In recognition of this passion, Wednesday, July 3 was ‘Dress Up like Mrs Stone Day’ at Otford Public School and Bec had a “lovely surprise” when children arrived in various guises, including astronauts, a paleontologist and a dinosaur, some mad scientists and mathematicians, Mrs Fixit and a bushfire brigade captain.

“We've been a STEM-based school and we've been really at the forefront of future-focused learning,” Bec said.

“Last year we were part of a Mars in Space program with the Andy Hargreaves Foundation and the Australian Space Academy. There were about 1200 [schools] that applied for it and we were one of 30 across Australia that were chosen.

“We worked really closely with other people in the community because we were designing an agriculture biodome on Mars using 3D printing.”

This included lessons on growing plants at Gilly’s Kitchen Garden across the road from the school.

“We looked at how could we get people to settle on Mars with nothing there and using 3D printing to design biodomes that we could live in and grow food in. The kids designed things like Space Rovers, which would travel up and down indoor vertical gardens. The P&C helped us by buying an aeroponics kit, so we were growing plants in air.

“So you use lots of different little projects to then design this final biodome, and the kids went to Sydney to an expo and they ran the whole thing.”

Bec Stone and her school staff

Creative through Covid

Thanks to her focus on STEM, even the unprecedented challenges of COVID-19 were well met.

“On the day that the government told us that we were going into lockdown, the department did an urgent meeting, I think we got the call about one o'clock. And within the hour we had every kid home with their tub of books, their technology, whether it was an iPad or a laptop device. And at nine o'clock the next morning we had an online assembly and every kid was on online.”

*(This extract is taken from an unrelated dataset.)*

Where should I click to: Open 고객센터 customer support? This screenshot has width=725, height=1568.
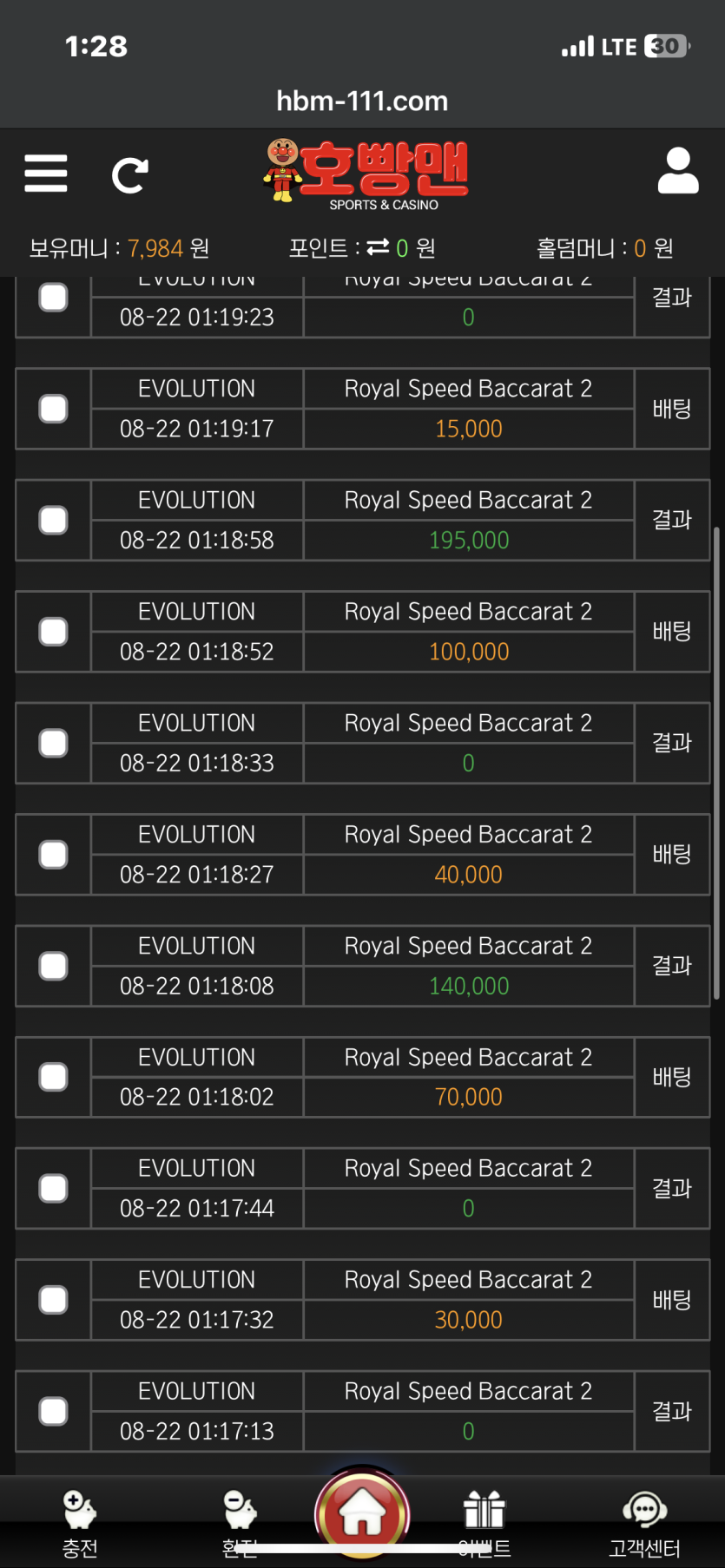tap(644, 1523)
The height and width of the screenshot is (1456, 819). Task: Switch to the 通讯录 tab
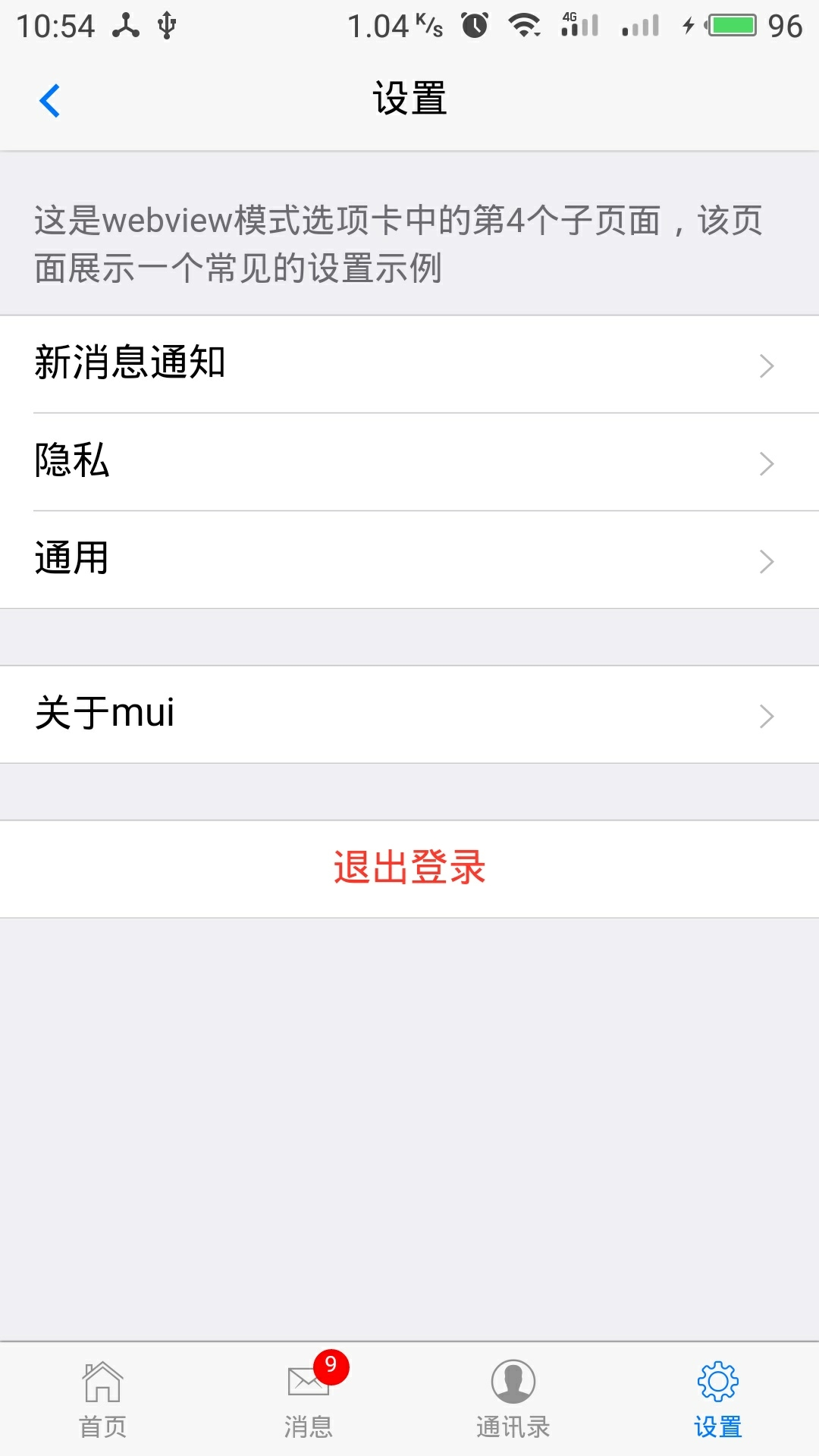coord(512,1400)
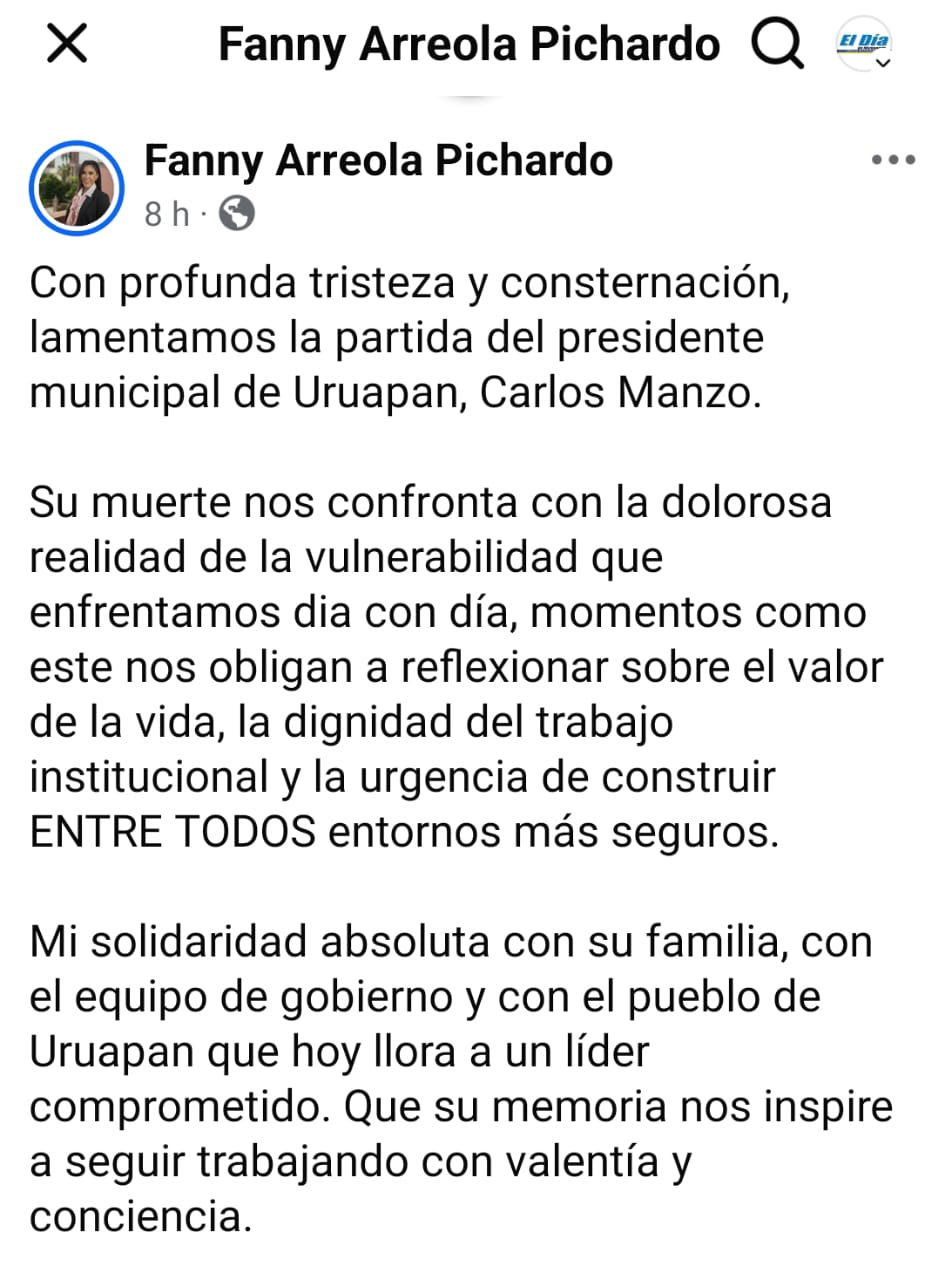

Children stayed connected daily with Zoom classes and assemblies. They were assigned to teams named for Hogwarts houses and had fun built into lessons, such as via backyard bingo and filming home cooking experiments.

“I do wonder whether parents sometimes realised how great their kids and the teachers were at that time, especially comparing the local schools that were handing out paper units of work and not having any face-to-face time with the kids,” Bec said.

No end to education 

In retirement, she is looking forward to travelling and family time. “I've got family overseas. My mum and my uncle are both in dementia care and a nursing hospital, so I spend a lot of time trying to be there for them in their final years. I’ve got six grandchildren, so I'm looking to spend time actually going to their schools and seeing what they do and spending time with them.”

She might even go full circle and return to Buddy Reading.

“That might be the funny part of it all,” Bec said.

The son who drew her into the world of teaching all those years ago now has a little boy aged nearly 12 months who she’s planning to spend time with.

“And I've had a couple of principal friends say, 'We need you in our school, would you come and do some professional learning with our staff and work in our classrooms?'.

"So I may take my STEM and try and get some of these big schools up to date with where Otford is.”